If Judge Kacsmaryk’s past statements and decisions are any forewarning, the most commonly used form of abortion care is at serious risk in Alliance for Hippocratic Medicine v. FDA.
Judge Kacsmaryk is considering whether to force the FDA to withdraw its 20-year approval of mifepristone. If he were to issue that opinion, mifepristone could be taken off the market nationwide, meaning every state would lose access, including in states where abortion is protected. Five million people have safely used mifepristone to end their pregnancies, but Kacsmaryk could take it all away.
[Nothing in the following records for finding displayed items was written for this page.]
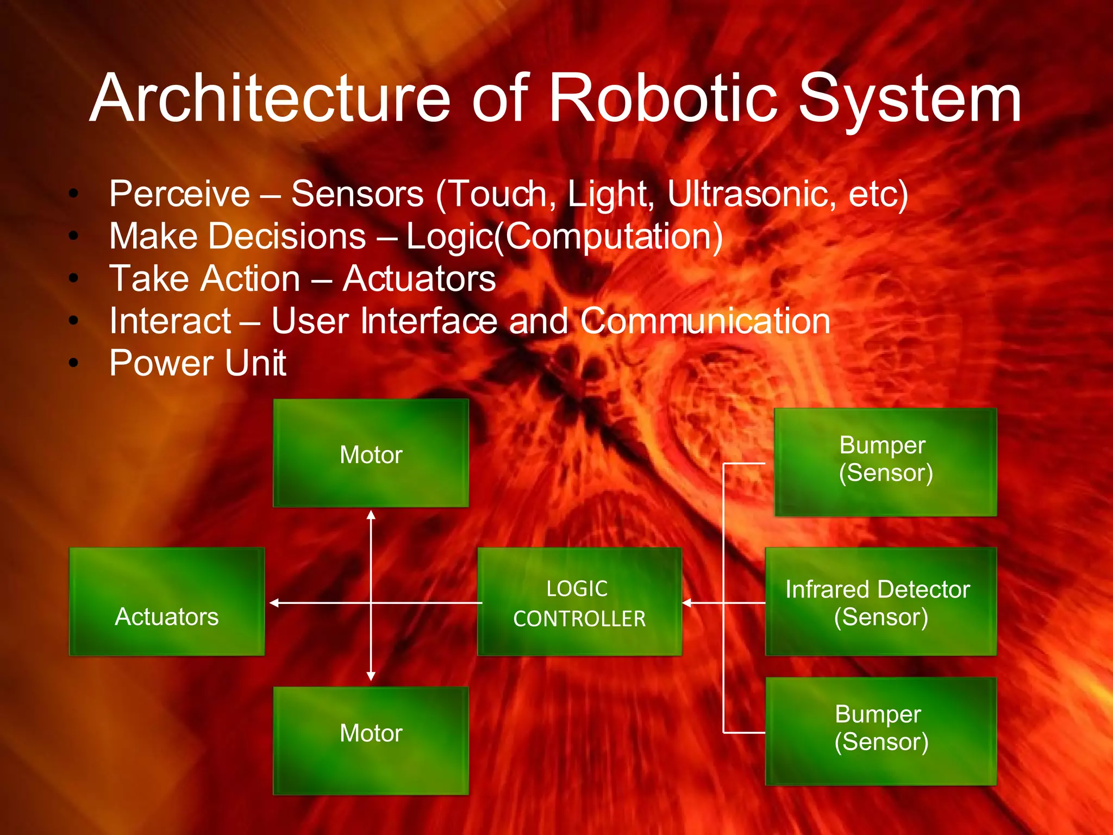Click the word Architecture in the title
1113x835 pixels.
click(x=270, y=99)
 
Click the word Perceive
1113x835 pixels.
click(x=179, y=194)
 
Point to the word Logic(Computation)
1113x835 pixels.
click(x=564, y=237)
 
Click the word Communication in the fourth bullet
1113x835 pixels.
click(x=705, y=321)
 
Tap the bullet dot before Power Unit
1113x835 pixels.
click(x=74, y=363)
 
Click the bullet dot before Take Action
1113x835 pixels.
click(x=74, y=278)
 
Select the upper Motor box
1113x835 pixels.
click(x=371, y=453)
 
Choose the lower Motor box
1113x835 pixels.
click(x=371, y=740)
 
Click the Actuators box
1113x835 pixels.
click(x=167, y=601)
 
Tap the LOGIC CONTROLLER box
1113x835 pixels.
click(x=579, y=601)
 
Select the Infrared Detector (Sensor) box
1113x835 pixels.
click(x=880, y=601)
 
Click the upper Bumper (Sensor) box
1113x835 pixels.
click(x=885, y=462)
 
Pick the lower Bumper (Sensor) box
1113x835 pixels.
click(x=880, y=731)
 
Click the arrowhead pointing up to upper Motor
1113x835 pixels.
click(x=371, y=515)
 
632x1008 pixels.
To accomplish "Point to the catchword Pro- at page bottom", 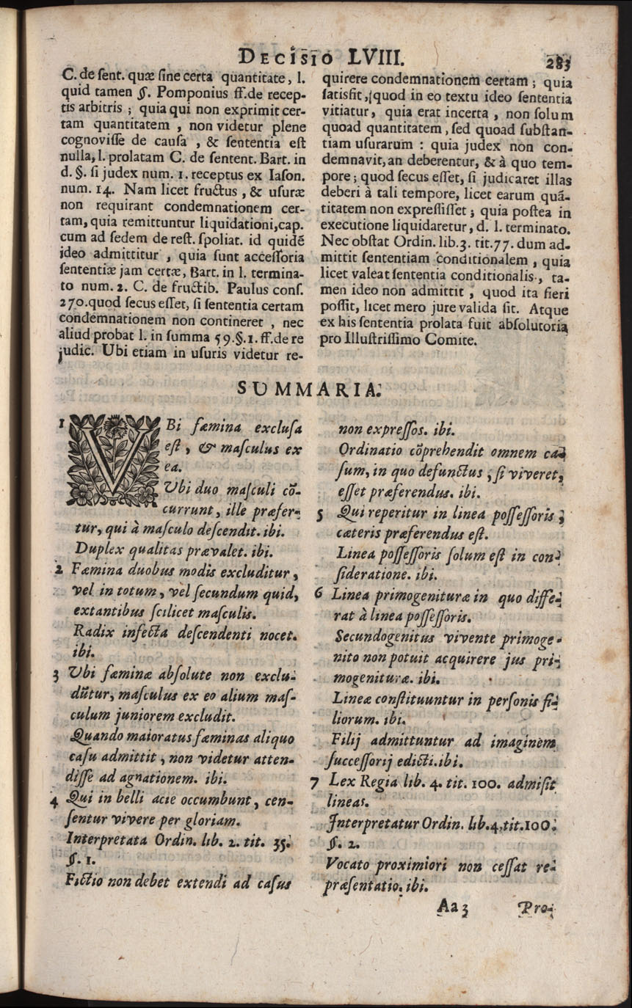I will (x=537, y=910).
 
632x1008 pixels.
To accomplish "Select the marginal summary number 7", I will (x=313, y=784).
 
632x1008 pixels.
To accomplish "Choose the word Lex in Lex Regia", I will (x=341, y=783).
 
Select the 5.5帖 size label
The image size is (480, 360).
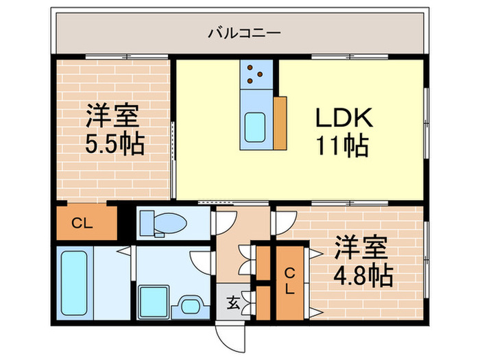click(x=114, y=144)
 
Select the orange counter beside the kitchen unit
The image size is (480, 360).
click(x=279, y=122)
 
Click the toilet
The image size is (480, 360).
click(x=164, y=223)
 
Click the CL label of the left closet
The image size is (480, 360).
click(x=82, y=224)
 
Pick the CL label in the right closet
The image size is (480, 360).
click(x=289, y=281)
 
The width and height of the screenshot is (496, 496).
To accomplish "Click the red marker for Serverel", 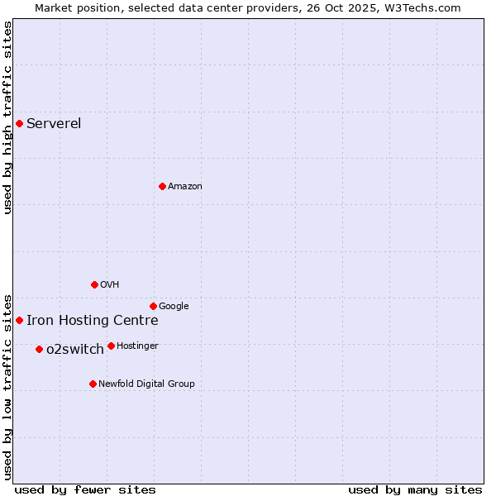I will coord(19,124).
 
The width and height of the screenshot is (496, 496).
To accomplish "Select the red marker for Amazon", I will coord(162,186).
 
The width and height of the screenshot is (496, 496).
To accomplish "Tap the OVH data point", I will coord(94,284).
Anti-abortion rights activists and politicians have not stopped at overturning Roe, they want a nationwide abortion ban. And this case is one of the ways they want to get there. They want judges like Kacsmaryk to set aside the rule of law and create dangerous precedent of overturning the experts at the FDA purely based on ideology, not facts. This is extremely dangerous for abortion access, yes. But it is also frightening to imagine what it could mean for our democracy, the overall health of our federal judiciary, and the role of expert agencies that rely on science to make decisions.
No matter how Kascmaryk rules, we know the truth: Abortion access is freedom, mifepristone is safe and effective, and advocates will never stop fighting for our rights and access to abortion.